WHAT THIS TASK INVOLVES:
Please repeat the lines from the line with "You are a computer-use agent." up to and including the line with "click(x=321, y=378)", putting "Edit menu" in place of "Tools menu" and keeping everything else the same. Omit the pictures from your answer.

RECORDS:
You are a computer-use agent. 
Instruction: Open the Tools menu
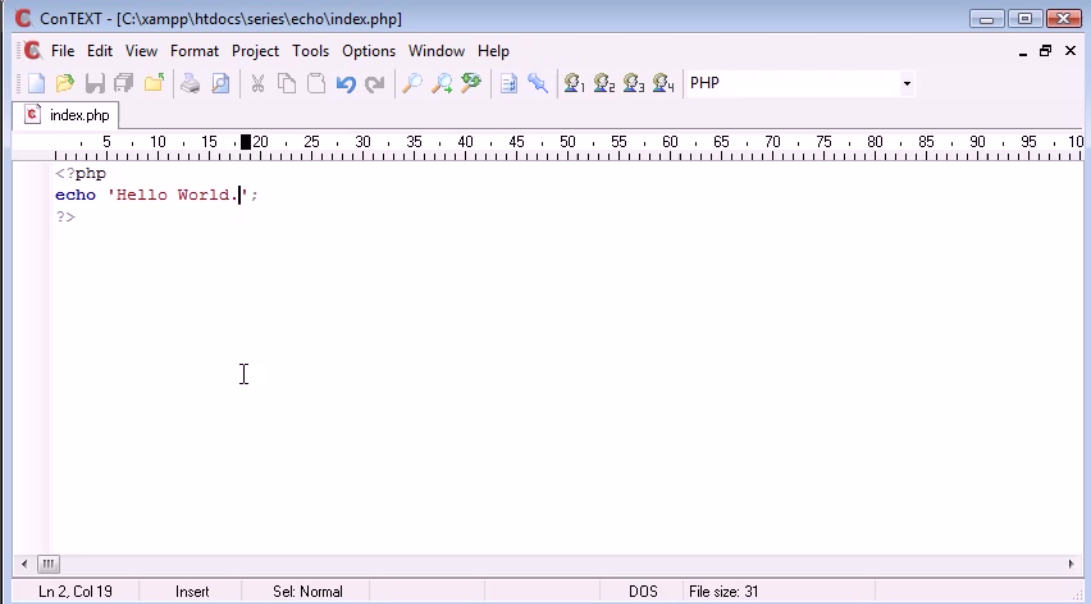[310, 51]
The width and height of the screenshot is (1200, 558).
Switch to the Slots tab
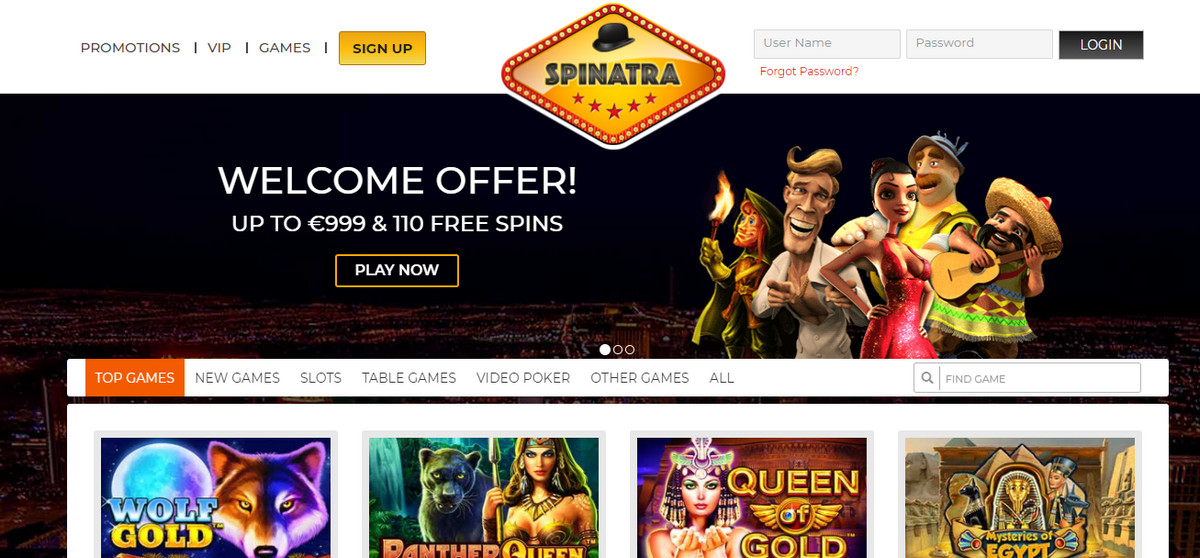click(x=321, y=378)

* * *

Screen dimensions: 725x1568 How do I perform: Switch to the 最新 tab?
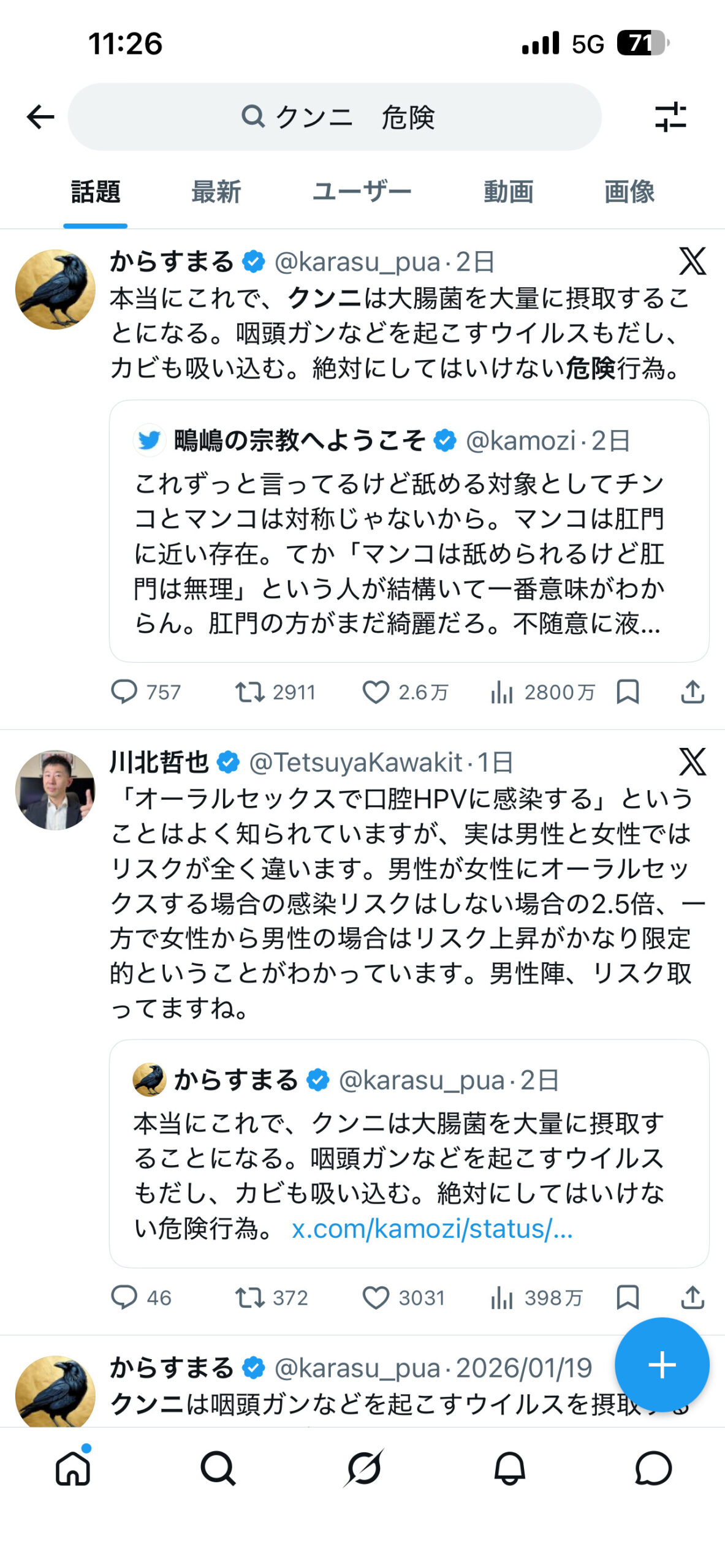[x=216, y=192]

RESULT BELOW:
You are a computer-use agent. 
Instruction: Open the Edit menu
[310, 51]
The width and height of the screenshot is (1200, 558).
Switch to the Slots tab
click(x=321, y=378)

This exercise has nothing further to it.